Marla stared up at me for a long moment, then screamed to herself and pushed pass me. For just a second I thought I saw a tear at the corner of her eye. But that was impossible, Marla Turner didn’t cry. That was one of the many cool things about her.
As she worked her way down the hall, my eyes were drawn to the tight curve of her jeans.
Crap, when did that happen? I wondered. The girl was looking good. She’d always been cuter than a Christmas kitten. Long blond hair, six freckles on her nose, a sweet, caring smile. Marla was special. Everyone knew that. But now, suddenly, there was more. A lot more. No wonder that idiot was hitting on her.
I made a mental note to tell Jason, hell it was his problem, not mine.
I had more than enough of my own crap to worry about. The last thing I needed to do was get into worrying about Marla Turner.
Chapter Three
Marla
I could kill him.
My heart wouldn’t stop racing. I didn’t need him sticking his nose in where it didn’t belong.
I waited until I got around the corner before I wiped at my eyes. Damn him.
The worst of it was. That feeling that had flowed through me when he stepped next to me. My world had fallen away. Justin, the kids in the hall, everything disappeared. There was just Tank.

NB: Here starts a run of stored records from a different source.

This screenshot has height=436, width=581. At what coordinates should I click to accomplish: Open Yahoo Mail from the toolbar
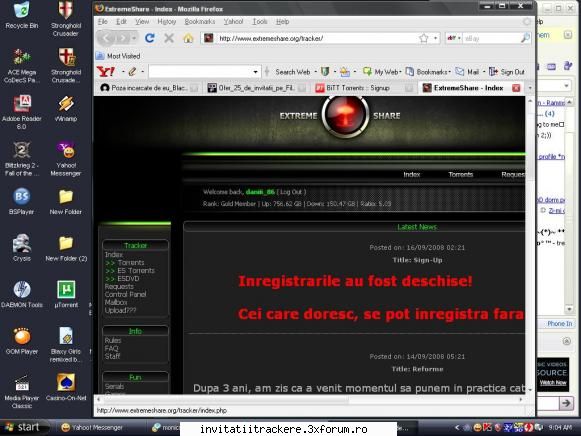[467, 72]
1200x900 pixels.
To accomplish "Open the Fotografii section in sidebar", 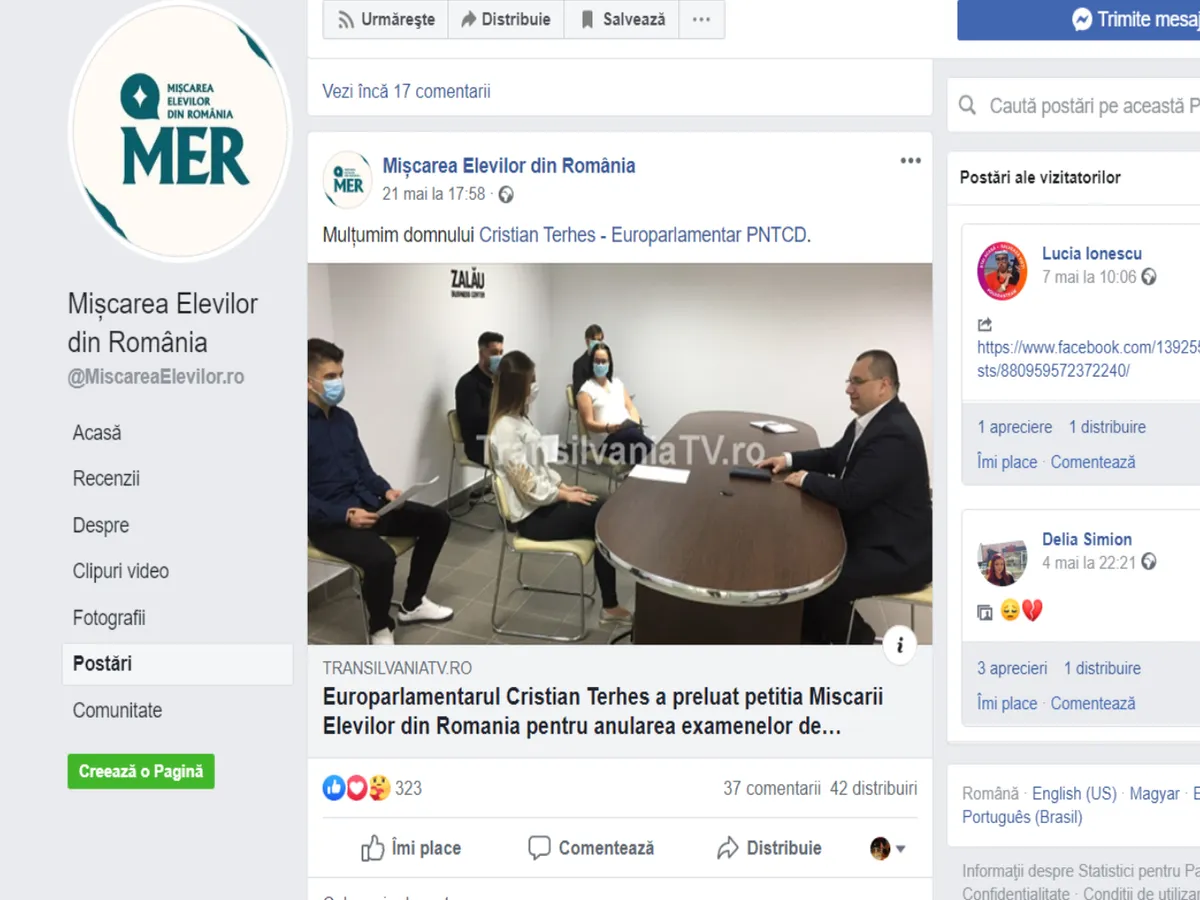I will tap(109, 618).
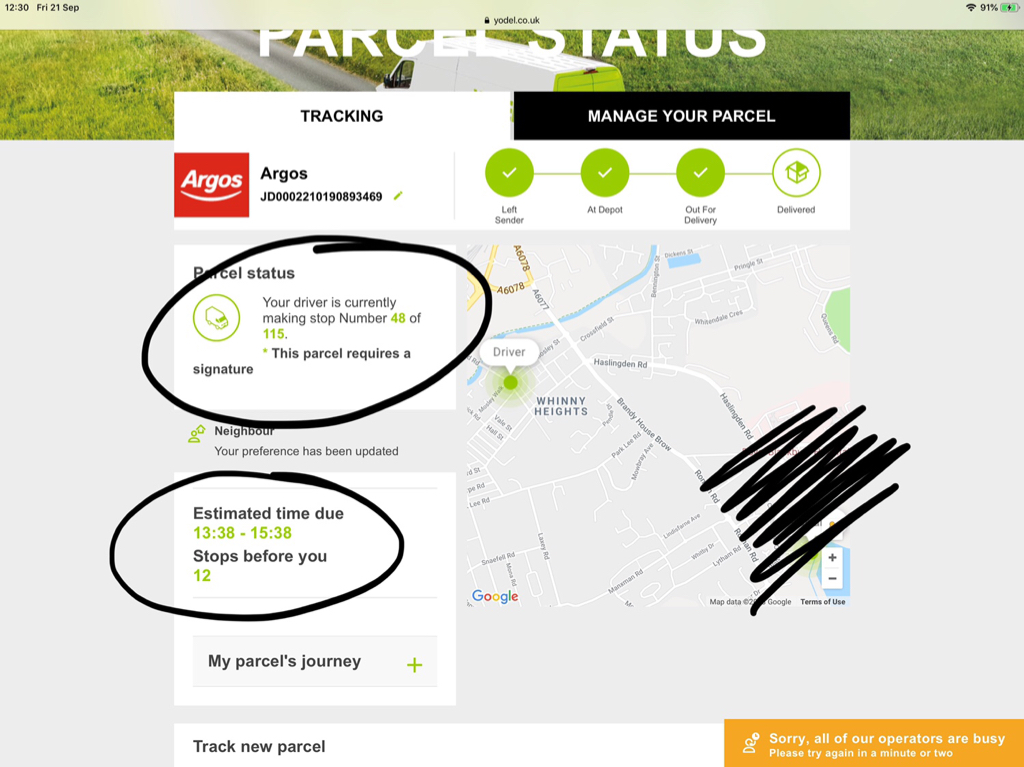
Task: Click the pencil edit icon beside tracking number
Action: pos(398,196)
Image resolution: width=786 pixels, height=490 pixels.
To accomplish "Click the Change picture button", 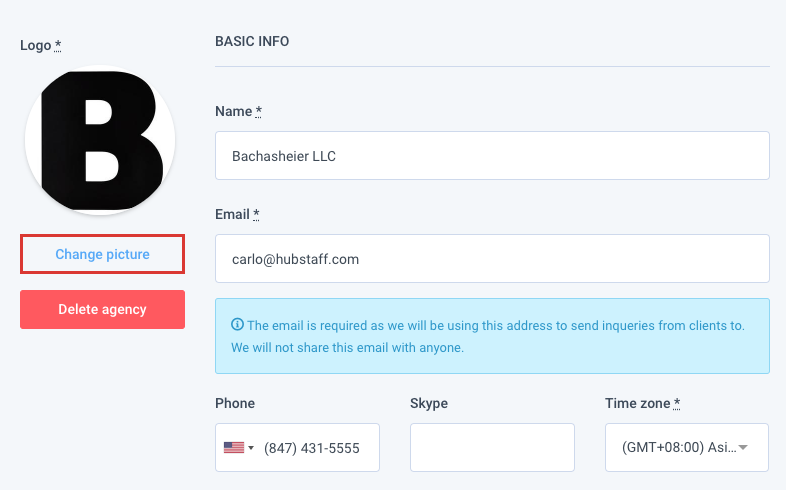I will click(x=102, y=254).
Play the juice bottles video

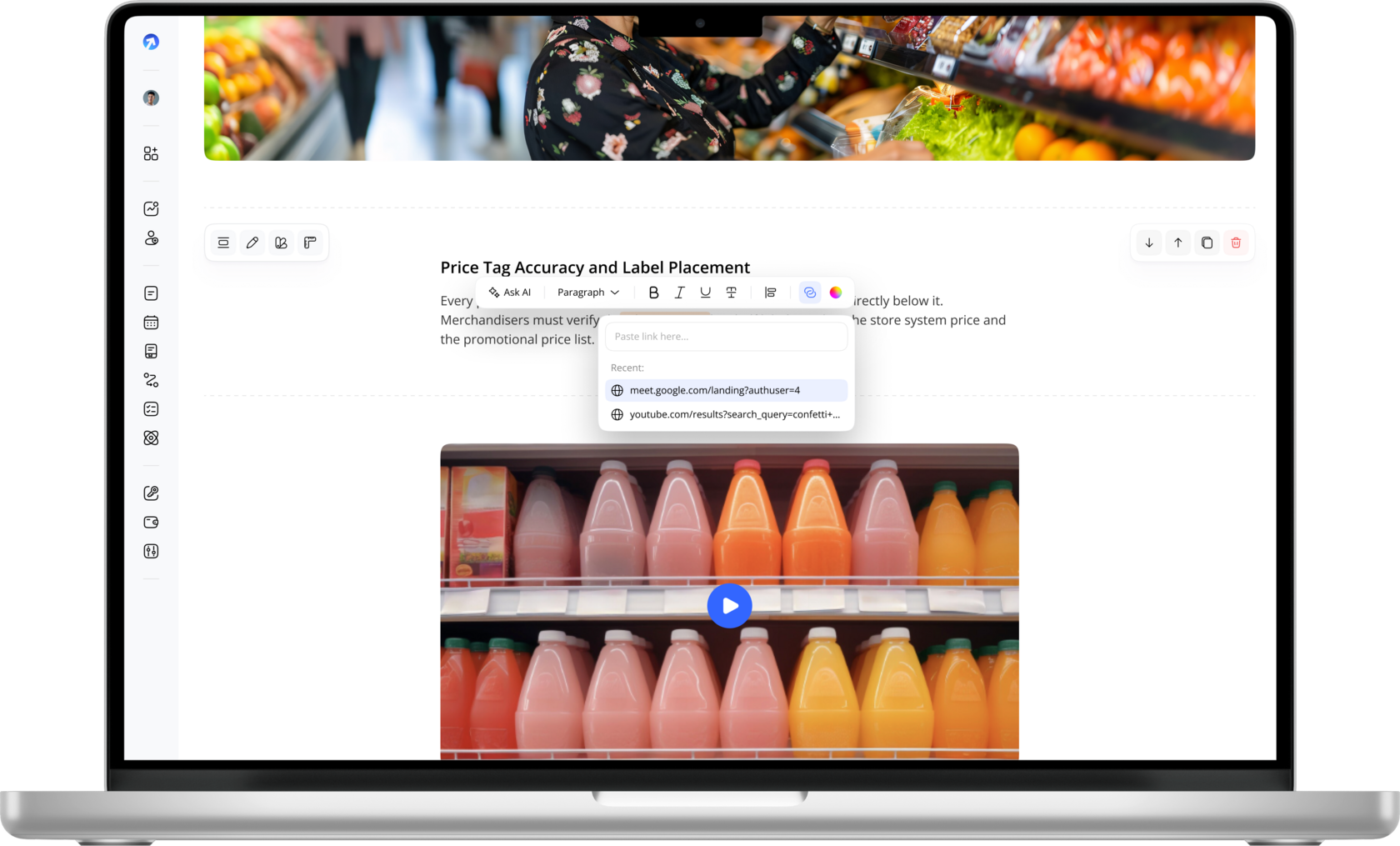[x=729, y=606]
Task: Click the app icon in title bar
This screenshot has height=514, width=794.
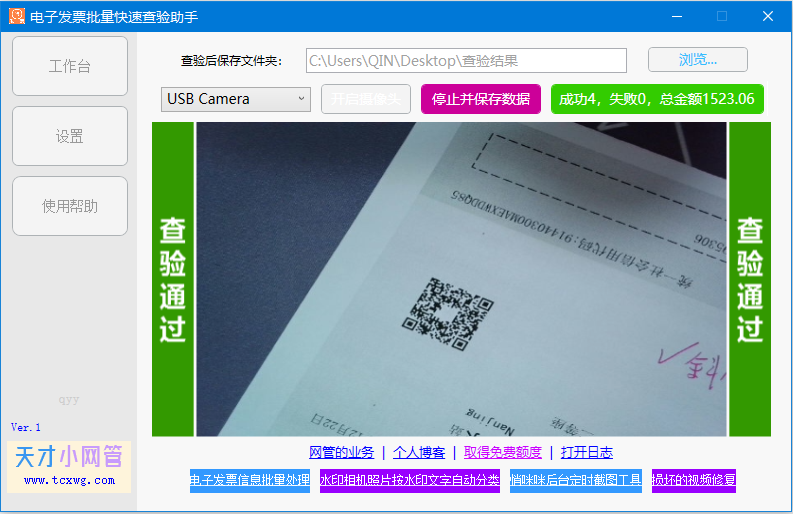Action: 17,16
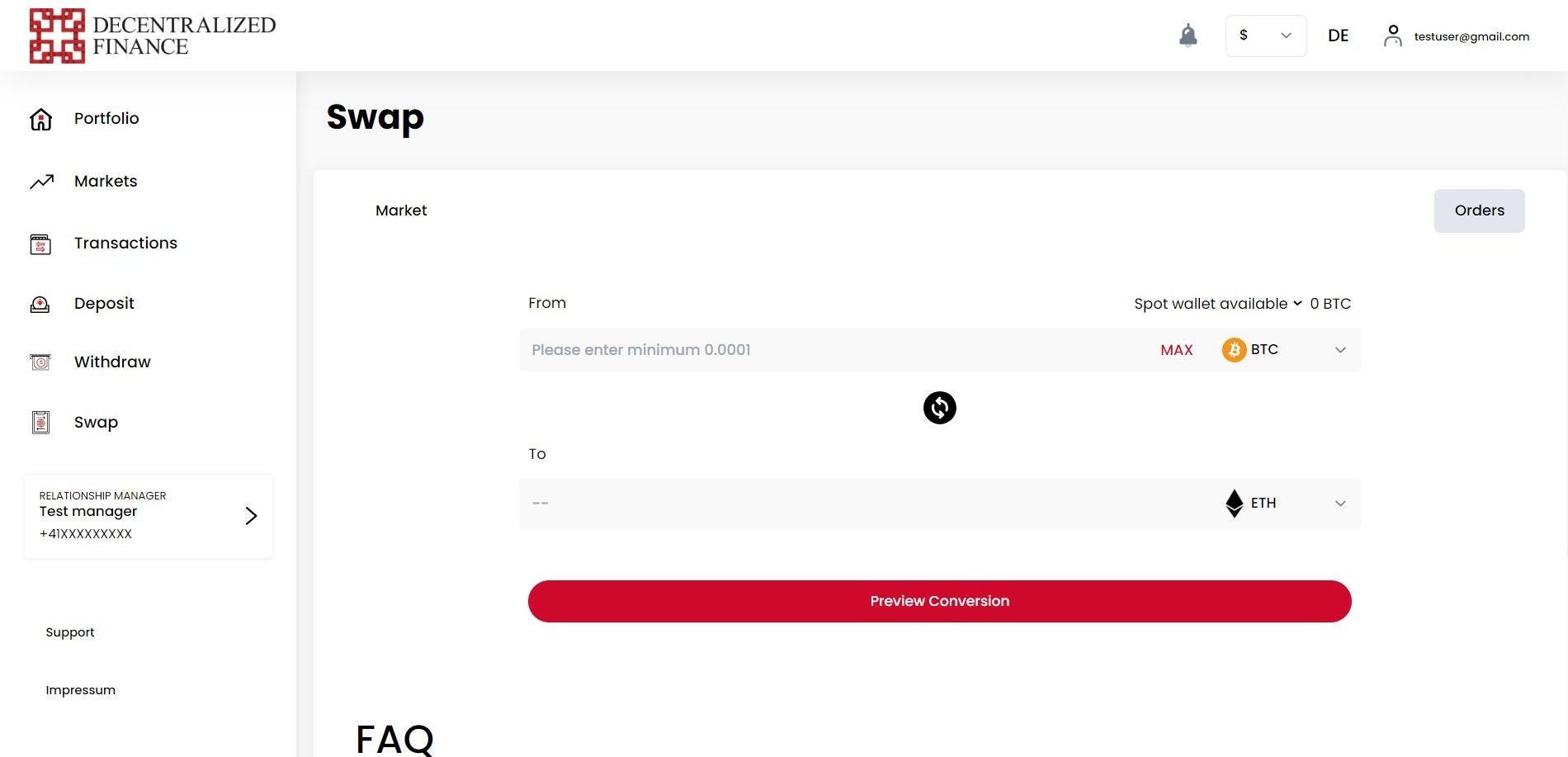Click the From amount input field
Viewport: 1568px width, 757px height.
coord(834,350)
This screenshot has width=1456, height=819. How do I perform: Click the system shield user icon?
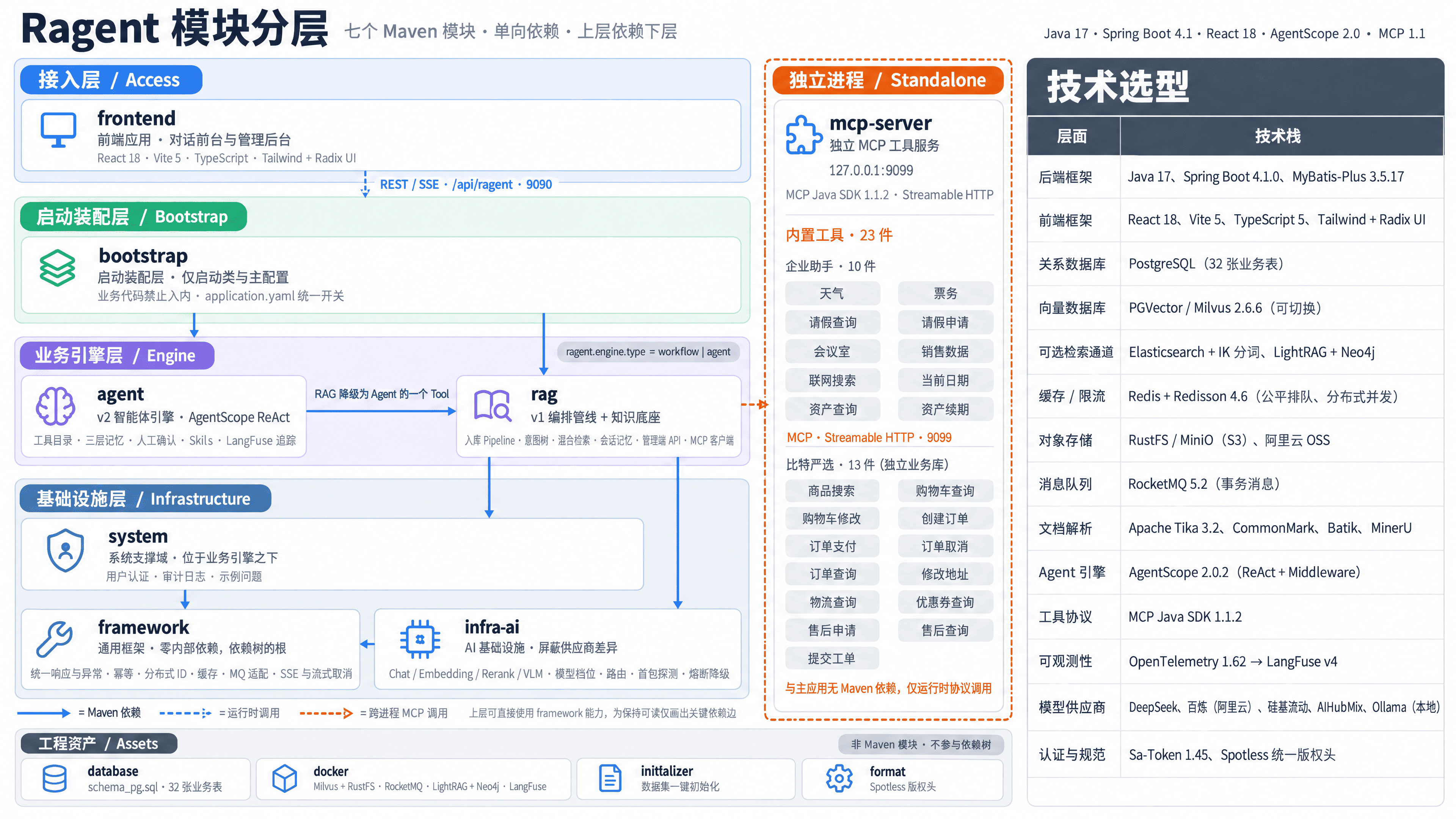(x=66, y=550)
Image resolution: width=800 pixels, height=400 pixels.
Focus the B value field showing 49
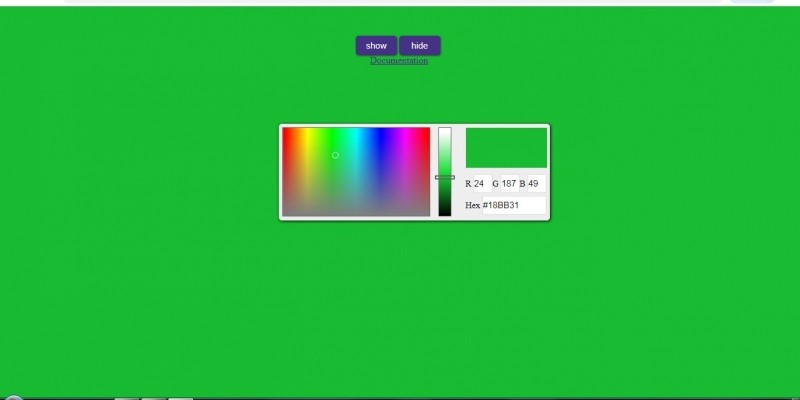[x=535, y=184]
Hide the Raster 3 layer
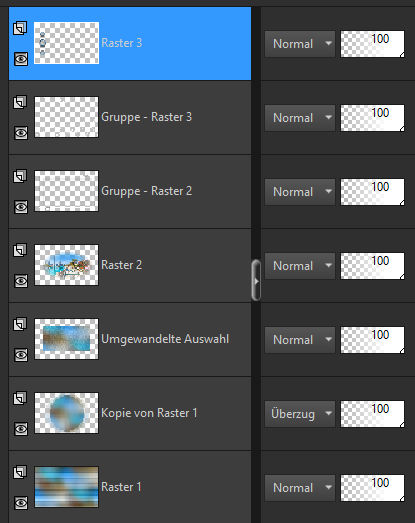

But he hadn’t seen me. He’d been too focused on scaring Justin away. Didn’t the big idiot know I could take care of myself? Didn’t he trust me?
Sure, Justine was pushing the boundaries. I’d been within a hair’s breadth of shutting him down cold when Tank showed up and ruined everything.
When were they going to learn? I wasn’t some little girl that needed babysitting.
Probably never, I realized. I might have to wait until the four Lakeland boys graduated before I could have any type of life. A sudden, sick feeling grew in my stomach as I thought about Tank graduating and leaving. He’d be gone before I ever got a chance to make him see me. Me, not Jason’s little sister.
I spent the rest of the day trying to calm down. It would have been easier if I didn’t run into Tank every other minute. The big idiot just seemed to keep popping up wherever I went.
It was like when you hear a new word for the first time. You hear it a dozen times over the next few days and wonder if it had always been there and you were just too much of an idiot to notice.
First in the hall that morning. Then, when I came out of Algebra, there he was, dominating the hallway, walking to his next class. It was impossible not to see him.
Those wide shoulders. A head taller than everyone else. That confident, smooth walk. He just dominated.
I quickly ducked back into the room. Mary Jacobs squealed as I stepped on her foot.
“Sorry,” I mumbled as I kept my focus on Tank. The last thing I wanted was another confrontation.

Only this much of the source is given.